January 6, 2019
Good morning, and Happy New Year! As I thought of wishing you a Happy New Year from the pulpit this morning, it occurred to me that our scripture readings for this great Epiphany Day, at the beginning of the new year, announce emphatically not a new year, but a new era in God’s journey with humanity. In a couple of verses that I think deserve more attention than they usually get, Paul speaks of a mystery that has been made known to him by revelation (Eph. 3:3):
“In former generations this mystery was not made known to humankind, as it has now been revealed to his holy apostles and prophets by the Spirit: that is, the Gentiles have become fellow heirs, members of the same body, and share in the promise in Christ Jesus through the gospel (Eph. 3:5-6).
The concept of mysteries kept secret for generations now revealed was a common one in Jewish literature during this period of time. Paul, writing in this Jewish tradition, tells of a mystery now revealed to him that is unlike any other. What he is saying is that the unique relationship of the Jewish people with God, and the promises made to them by God, had always been intended to apply to Gentiles as well – that is, to all people. Only now, though, is God making this truth known. And he is making it known through the person, ministry, and message of the Jewish messiah, Jesus of Nazareth.
If that’s not an audacious claim I don’t know what is. Essentially, Paul is saying that it had been God’s plan all along to include all people in what had up until now been the special province of the Jewish people: a special, personal relationship with God as his chosen people. Yes, the Jews had come first, and would always retain their unquestioned position with respect to God; but the invitation to be included was now extended to the whole of humanity, without exception.
Many modern people of faith, Jews and Christians alike, have thought that the idea that Jesus opened up access to God to Gentiles in a way that was previously reserved for Jews was a stretch, at the very least. Isn’t it revisionist history, they ask? Isn’t it only because Jesus clearly didn’t turn out to be what the Jews expected of a messiah that the Jesus movement essentially failed as a Jewish movement and became a Gentile one?
Paul answers this question very clearly, which is why this passage deserves more attention than it usually gets. His answer is, absolutely not. This is not revisionist history, but was God’s intention from the beginning. And, in his usual bold and, yes, audacious way, Paul says that this was revealed to him, and to others, directly by the Holy Spirit (Eph. 3:5).

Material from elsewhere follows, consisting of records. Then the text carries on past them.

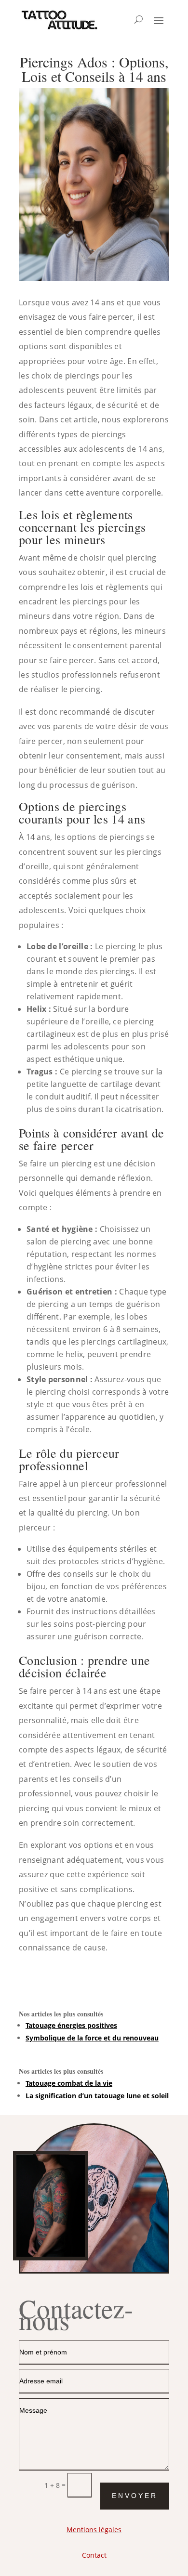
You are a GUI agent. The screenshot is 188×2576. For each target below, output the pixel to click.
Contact (94, 2555)
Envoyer (135, 2495)
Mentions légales (94, 2529)
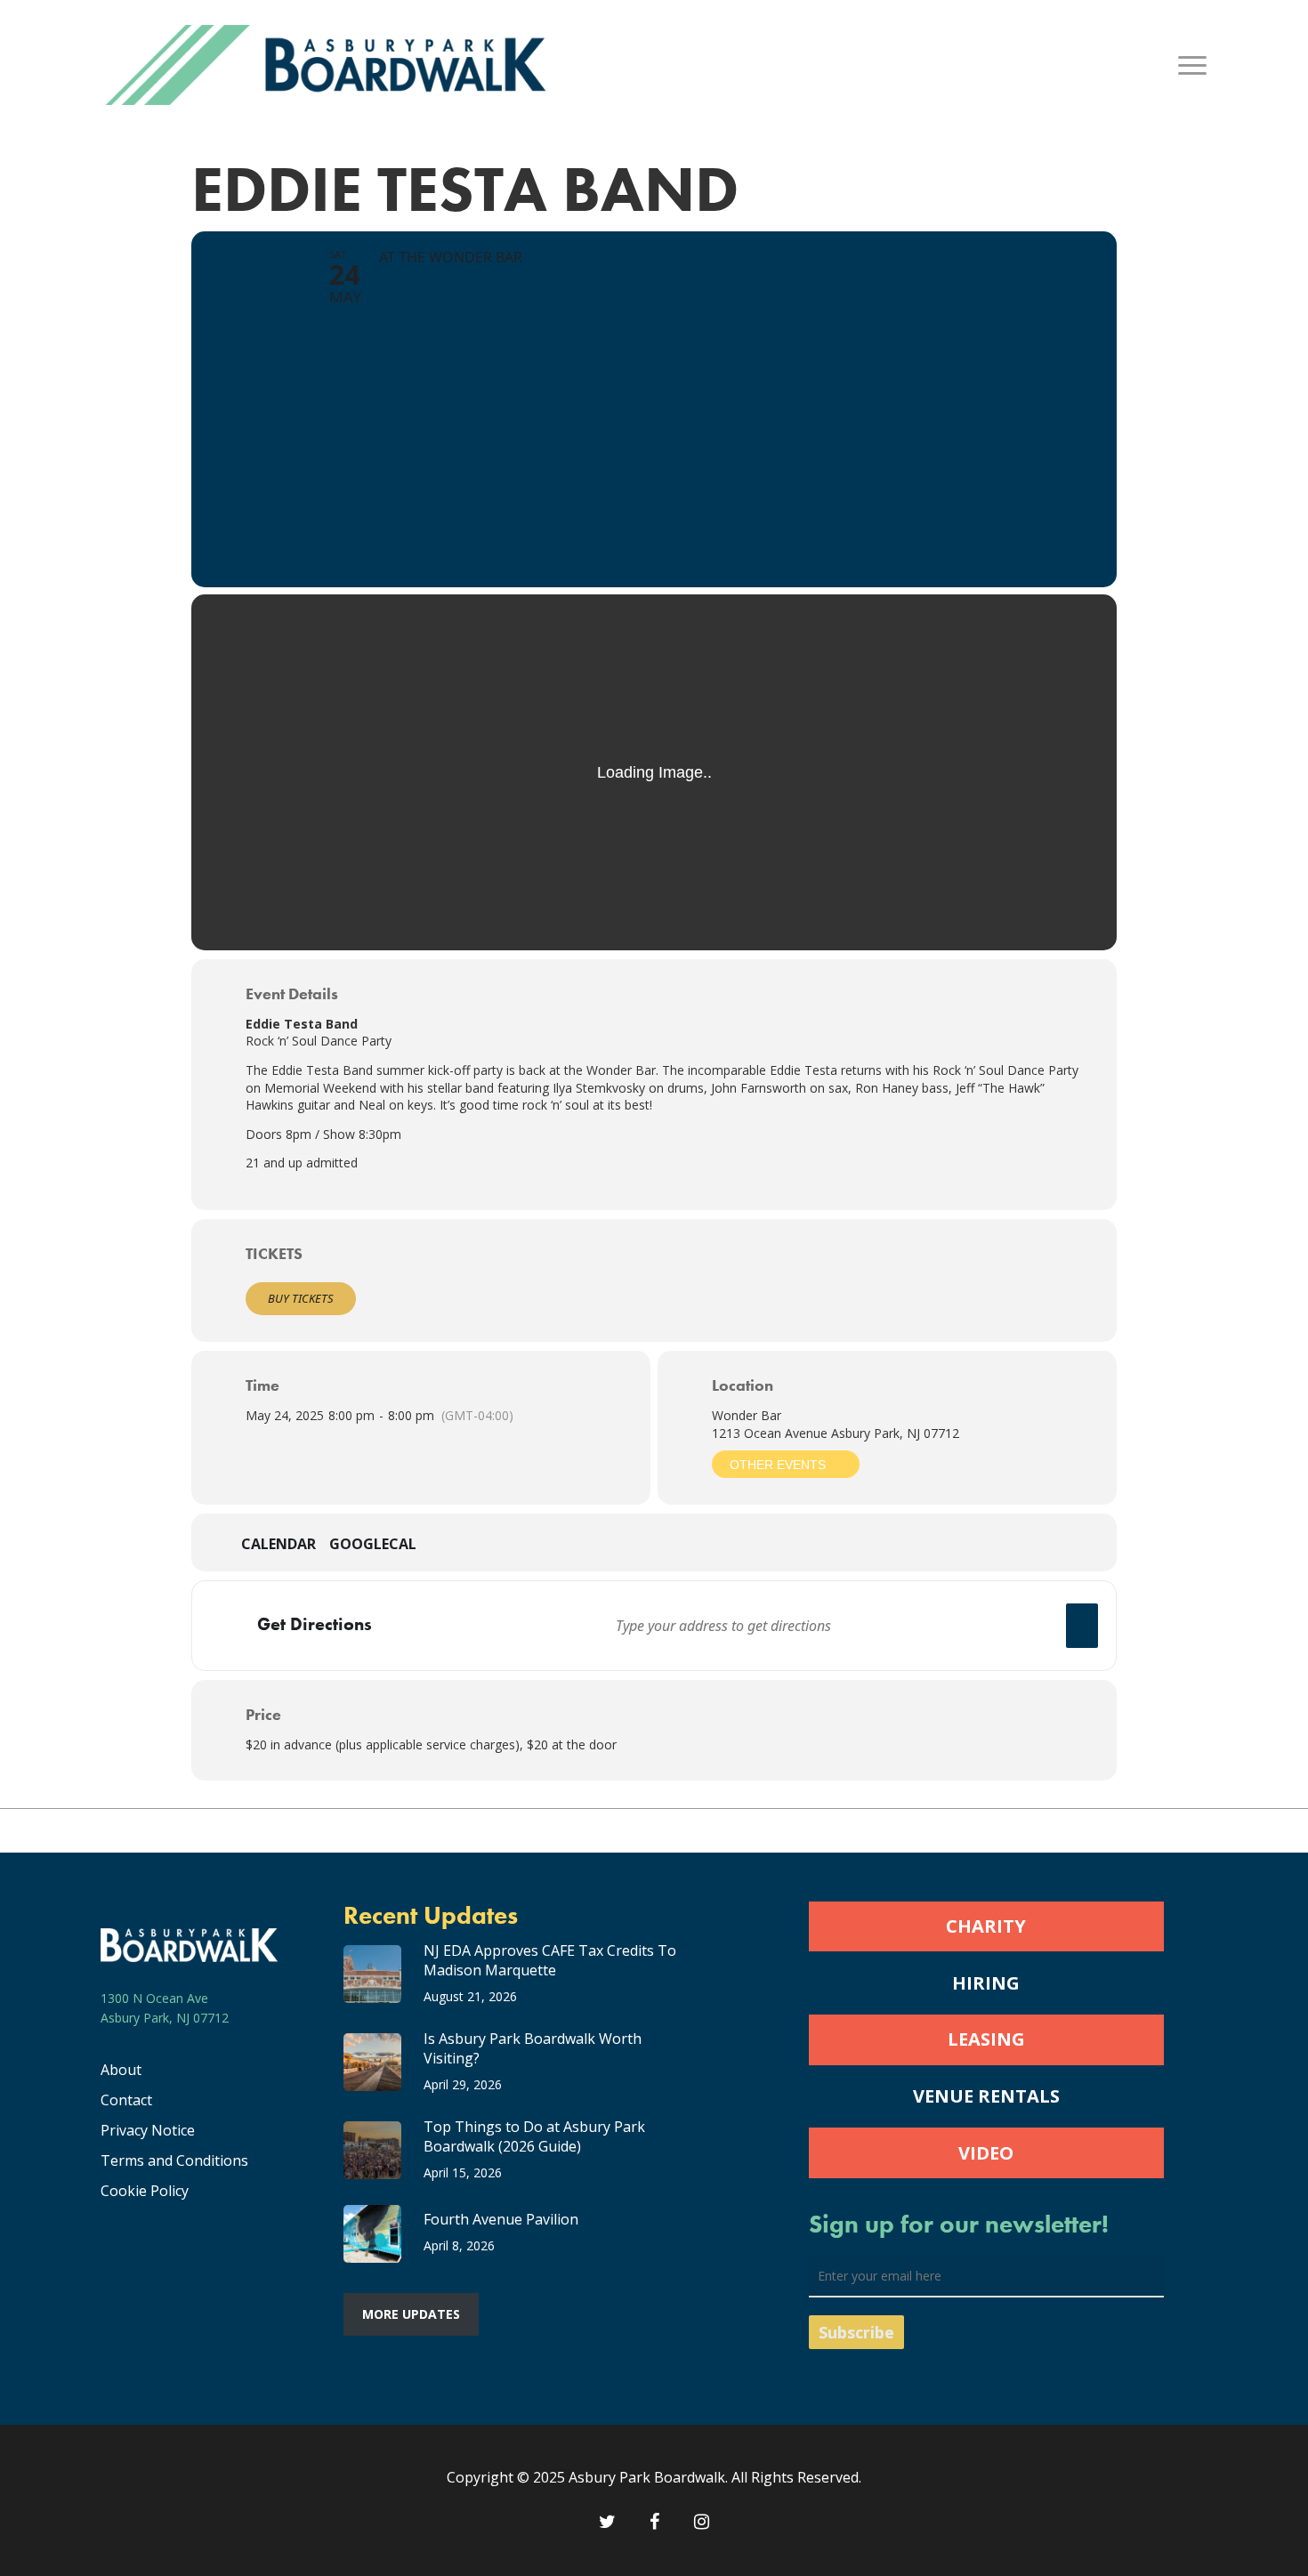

A lot hinges on this, really. My nine-year-old daughter, over the holidays, informed me out of nowhere, and I quote, “Dad, religion is my pet peeve.” She is currently of the belief that it is all made up. I’m proud of her – she’s thinking for herself! And again, it really can be argued that Jesus didn’t pan out as a Jewish messiah, and that the other traditions that grew up around him were, well, made up. But Paul very directly and powerfully counters this. The key idea is that what God was doing was kept partly and mysteriously hidden for a very long time. And it was brought out of hiding and revealed in its fullness when the time was right. God’s work would not be done until all people were invited to the table. Jesus’ life, death, and resurrection were the beginning of this process – the beginning of a new age. Jesus was a messiah who came, not to herald the end of time, but to make all things new.
Paul gives us the biblical theology on this matter, but Matthew gives us the imagery for it. Three magi – probably Zoroastrians, maybe astologers, certainly with no knowledge of the Hebrew scriptures, and quite frankly wacky figures to be showing up in a serious biblical narrative – see a star. They don’t know the scriptures, so prophecy is of no help to them. They need a natural sign – and God gives them one. And so indeed, Gentiles were included in the story of Jesus – and worshipped him – from the very beginning of his life.
What a juxtaposition of biblical texts this is. Paul, the rabbi, the theologian, steeped in the thought world and traditions of his forbears: and the Zoroastrian magi. Paul would have been horrified by them. And yet the magi illustrate the truth of what Paul says was revealed to him, in a dramatic, colorful way that feels compellingly true because it would be so very hard to make it up. Paul may not have been able to conceive of including figures like the magi, but God was, and God did.
Where do you find yourself in the texts we have explored today? And how do you think they speak to us as the Church of St. Paul’s On-The-Hill? We live in such a precarious time. There are those who say that we are simply foolish to talk about anything like the light of Christ at all. But the biblical position is always that light is juxtaposed with darkness: the visit of the magi is followed by the slaughter of the innocents. The darkness around us is to be expected; and so is our commitment to the reality that in Christ there is no darkness at all.
So again: what about you, and what about us? I like to think that three things are true. First, that this place ought to shine like that ancient star for all who are seeking a home in the Body of Christ; second, that all who come ought to find God here; and third, that we ought to be shining the light of our star wherever there is need, wherever there is suffering, wherever there is brokenness, until all are included at the banquet table that Jesus has spread. May God give us grace, this Epiphany Day and always, to shine.